_Task list:_
- A) List every company or firm named in the excerpt about Under Armour's third-quarter earnings.
- B) According to the article on Under Armour's third-quarter results, what is the company's inventory level?
- C) Extend the article on Under Armour's third-quarter earnings from where it stops.

====== Excerpt provided

Under Armour had an unexpected win Wednesday when it reported higher-than-expected earnings in the third quarter and raised its full-year projections.
Although the company’s stock got a boost, hitting a nine-month high early in the day, the brand’s aggressive promotional stance and its high inventory levels gave some analysts the jitters.
Zachary Warring, equity analyst at CFRA Research, retained his “sell” rating on the company even though he raised his 12-month target by $1 to $6 and maintained his earnings per share estimates for fiscal year 2022 and fiscal year 2023 of 45 cents and 55 cents, respectively. He said the company is still performing “well below competitors Nike and Lululemon,” and warned that since inventory levels are up 50 percent year-over-year to $1.2 billion, he expects prolonged promotional activity and pressured margins this year.

============
====== Supplied material

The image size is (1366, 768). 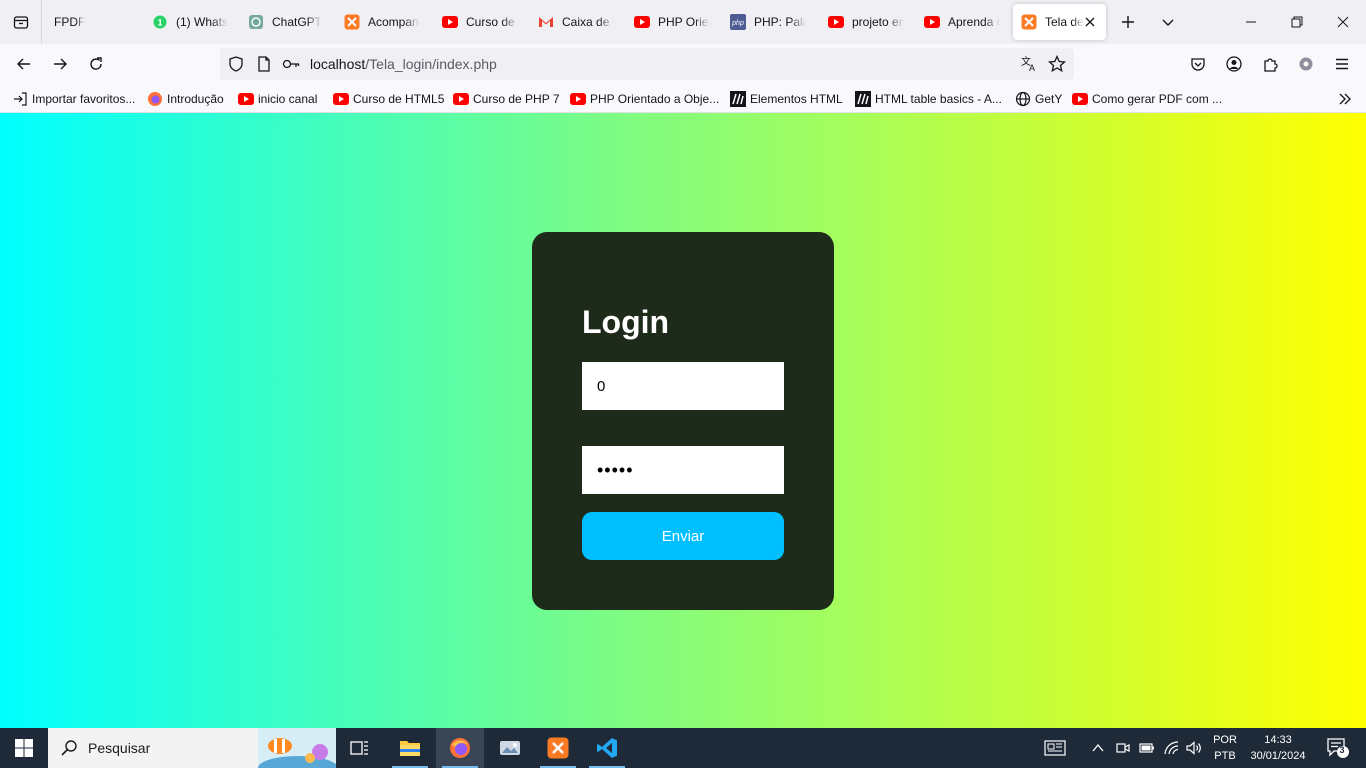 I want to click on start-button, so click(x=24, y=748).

============
====== Supplied material

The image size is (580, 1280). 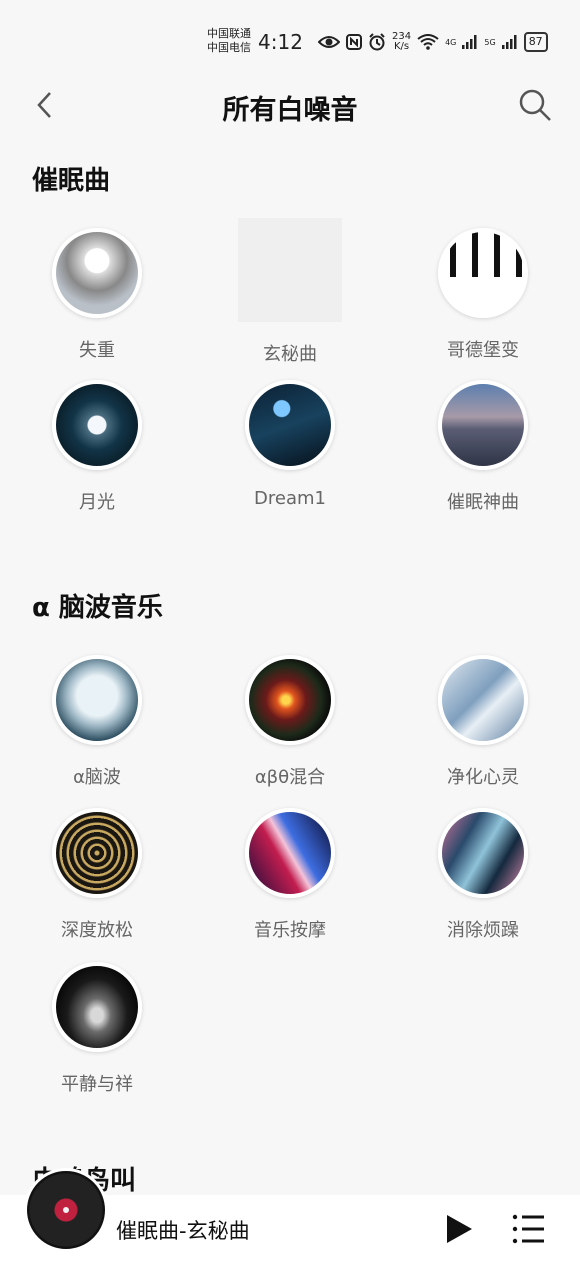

============

_Results of the tasks:_
- A) Under Armour, CFRA Research, Nike, Lululemon

- B) $1.2 billion, up 50 percent year-over-year.

- C)
Sharon Zackfia of William Blair was more bullish on the brand. Although she too pointed to the higher inventory levels that impacted gross margins, as well as unfavorable currency trends, she wrote: “We remain optimistic that the repositioning of Under Armour’s brand has set the stage for meaningful and consistent revenue growth alongside ongoing margin expansion once the macro situation normalizes, and reiterate our ‘outperform’ rating. Risks include Under Armour’s ability to maintain and evolve a strong brand image and product portfolio in an industry with intense competition, historically high turnover rates in senior management, and majority voting control held by executive chairman and brand chief Kevin Plank.”
Net income for the quarter ended Dec. 31 rose to $121.6 million, or 27 cents a share, from $109.7 million, or 23 cents a share, in the year-ago period.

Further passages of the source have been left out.